Под конец разговора Рабадан пожаловался на своего председателя колхоза и на участкового милиционера– ногайца. Председатель требовал от Рабадана сократить поголовье рогатого скота в личном хозяйстве и грозил, что конфискует излишек в пользу колхоза. Председатель часто натравливал на него участкового, и Рабадан постоянно конфликтовал с ними. После короткой паузы Габиб с Хачбаром пообещали разобраться с обидчиками, но немного позднее. Это «немного позднее» Габиб произнес многозначительным тоном: ты, мол, решил нас загрузить – пожалуйста, но сперва выполни наши условия. Глаза Габиба при этом светились ехидным блеском. Я-то знал его. Мне было прекрасно известно его умение загружать других. Он-то никогда не упустит случая. Вот и сейчас я думал: как же так получилось, что мы с Шамилем оказались втянутыми в это дело? Я даже не спросил их, зачем и почему. Я и задуматься не успел, для чего мне это нужно: настолько грамотно был ими повязан.
– Рабадан, ты, наверное, знаешь поселок Берюзак? – уверенным, почти командирским тоном осведомился Габиб.
– Конечно, знаю. Это за Тереком, – с готовностью отозвался чабан.
– Вот и прекрасно. Поедешь туда на нашей «Ниве». Кстати, ты водить-то умеешь?
– Да. У меня была своя машина.
– Вот и прекрасно. Поедешь туда… Знаешь, где паромная переправа?
– Конечно.
– Так вот, поедешь туда и привезешь сюда троих моих людей. – Габиб сказал не «наших», а «моих». Подобные мелочи проявлялись у него во всем. Он умел незаметно переключать все на себя.
– Один из них – врач с военно-полевым рентгеном. Это необходимо для лечения нашего друга, – Габиб указал на Шамиля.
Принимая ключи от машины, Рабадан всем видом показывал, что понимает важность порученного ему задания. По-видимому, вдохновленный таким доверием, он уже с крыльца вернулся и стал рассказывать, как искусно владеет ножом. Он, Рабадан, всю жизнь режет баранов и разделывает бараньи туши. Он привык резать баранье мясо. Какая разница, баранье резать или человеческое!

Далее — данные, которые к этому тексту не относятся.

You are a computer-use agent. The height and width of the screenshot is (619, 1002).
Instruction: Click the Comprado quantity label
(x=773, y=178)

– И там режешь мясо, и там, – интимно понизив голос, говорил он, – так что имейте в виду мои таланты!
– Разница-то есть между бараниной и человечиной, но небольшая,– уточнил, посмеиваясь, Габиб.
– Совсем небольшая, чуть-чуть! Ну, иди, Рабадан, давай, мы ждем!

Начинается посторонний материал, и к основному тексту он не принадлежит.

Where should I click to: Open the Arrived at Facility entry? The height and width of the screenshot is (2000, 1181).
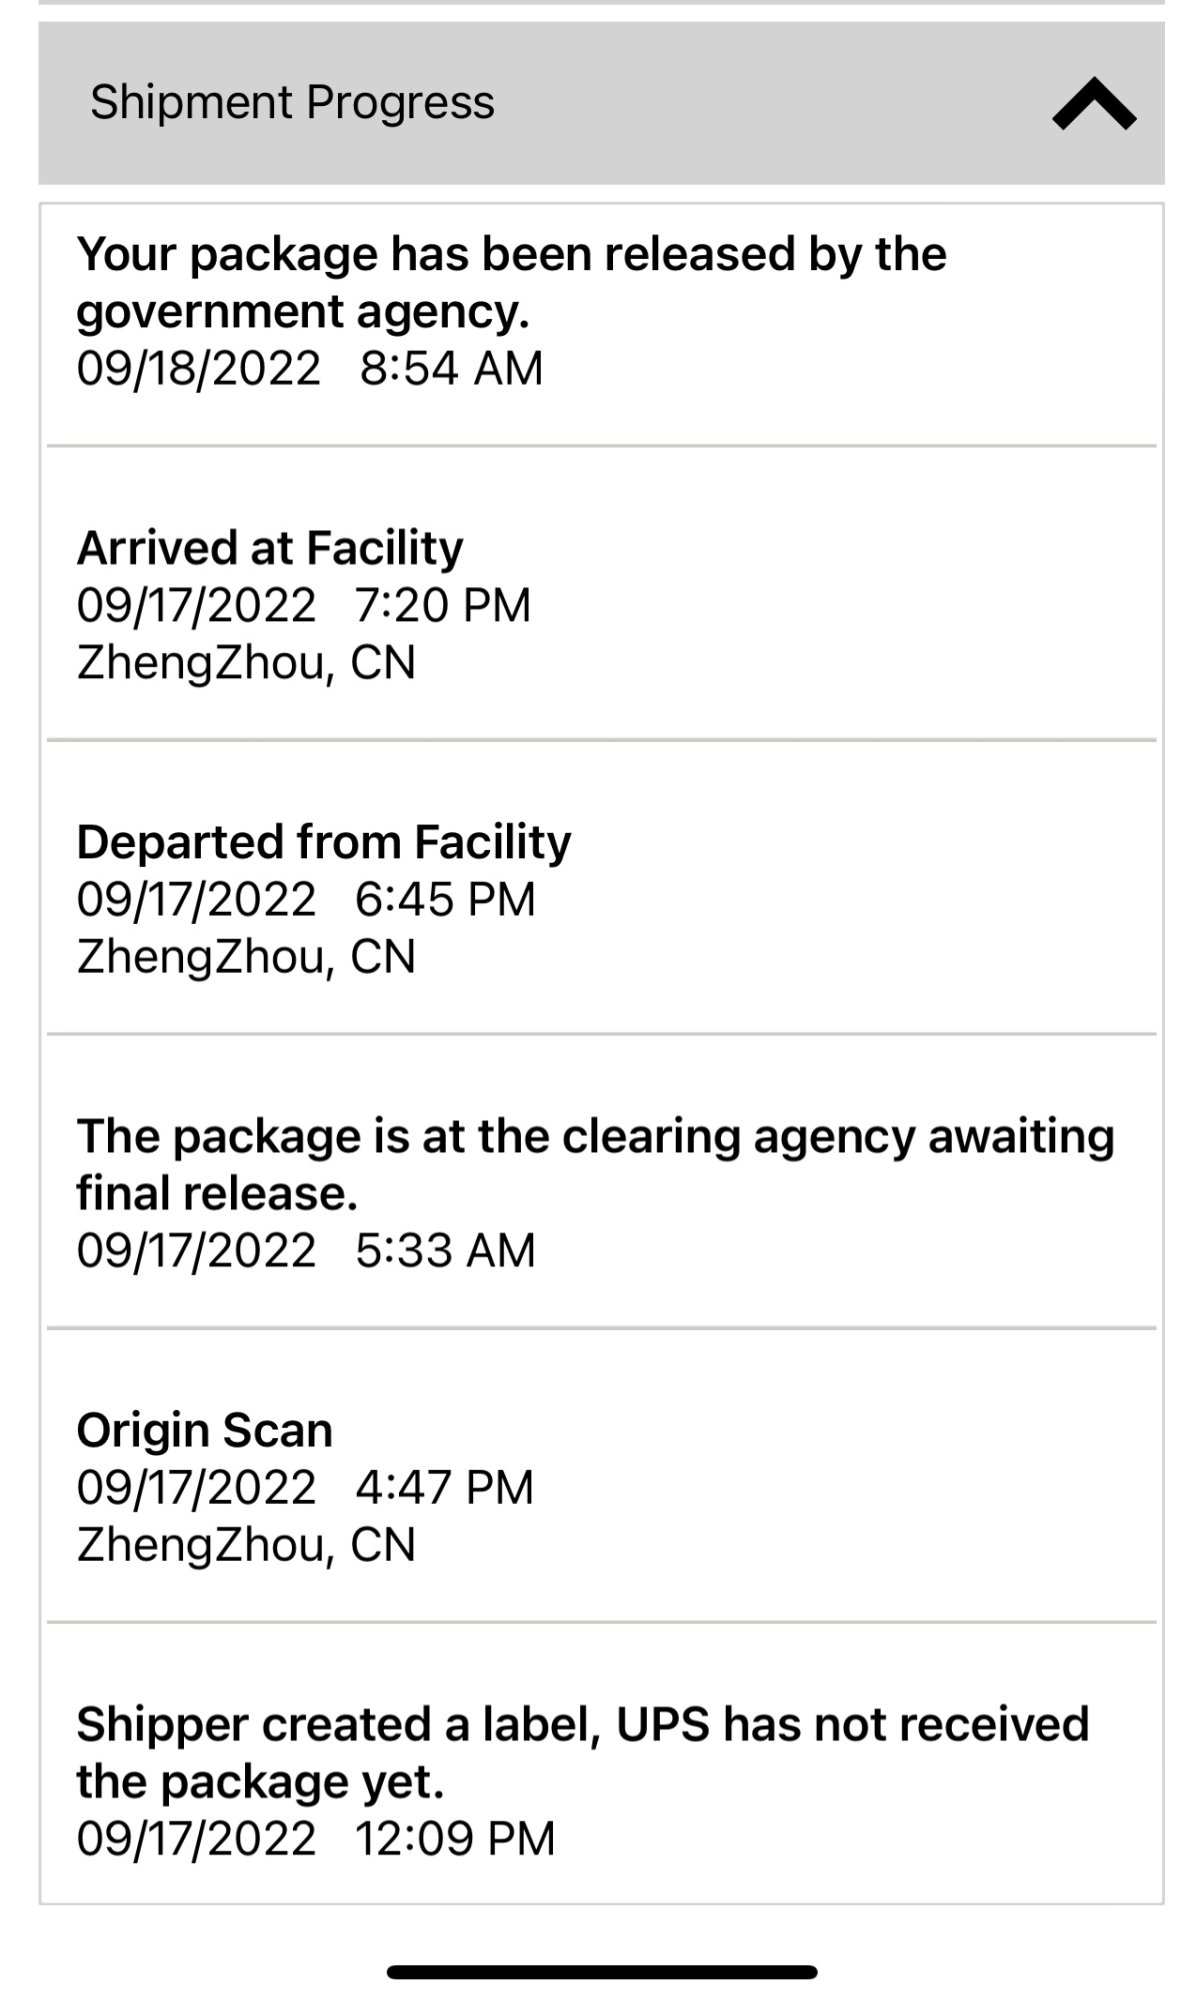[x=270, y=548]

Уходя, Рабадан наказал хозяйке, чтоб та глядела за нами в оба. Он говорил по-даргински, но я знаю этот язык.
Врач осмотрел рану Шамиля и сразу же решил оперировать. После осмотра раны он выглядел озабоченным, хмурился. Мы ассистировали ему при операции. С помощью переносного военно-полевого рентгена выяснилось, что в икроножной мьшце Шамиля засело не менее тридцати шести дробинок. Лишь шестнадцать из них нам удалось извлечь. – Добраться до остальных в таких условиях практически невозможно, – все так же хмуро заметил врач. – Нужно освещение, зажимы для артерий. Многие дробинки проникли до кости. И вообще положение очень сложное. Когда мы отвели врача в сторону он сказал, что процесс газовой гангрены уже начался и он боится, как бы до ампутации не дошло.
– Да что ты говоришь?! Неужели дело настолько серьезно? – испугался я.
– Боюсь, что дело намного серьезнее!
Посовещавшись, мы с Хачбаром и Габибом решили завтра же отвезти Шамиля в Кизляр и сдать в больницу.
Вечером приехал участковый милиционер-ногаец. Услышав звук мотоцикла, мы спешно перенесли Шамиля в кладовку и закрылись там. Милиционер и Рабадан говорили на кумыкском. Хачбар и Габиб чуть-чуть понимали по-кумыкски и перевели мне: участковый спрашивает, что за «Нива» во дворе и где на нее документы.
– Вот козел! Ногайская рожа, попался бы он мне где-нибудь в другом месте! – сквозь зубы процедил Хачбар.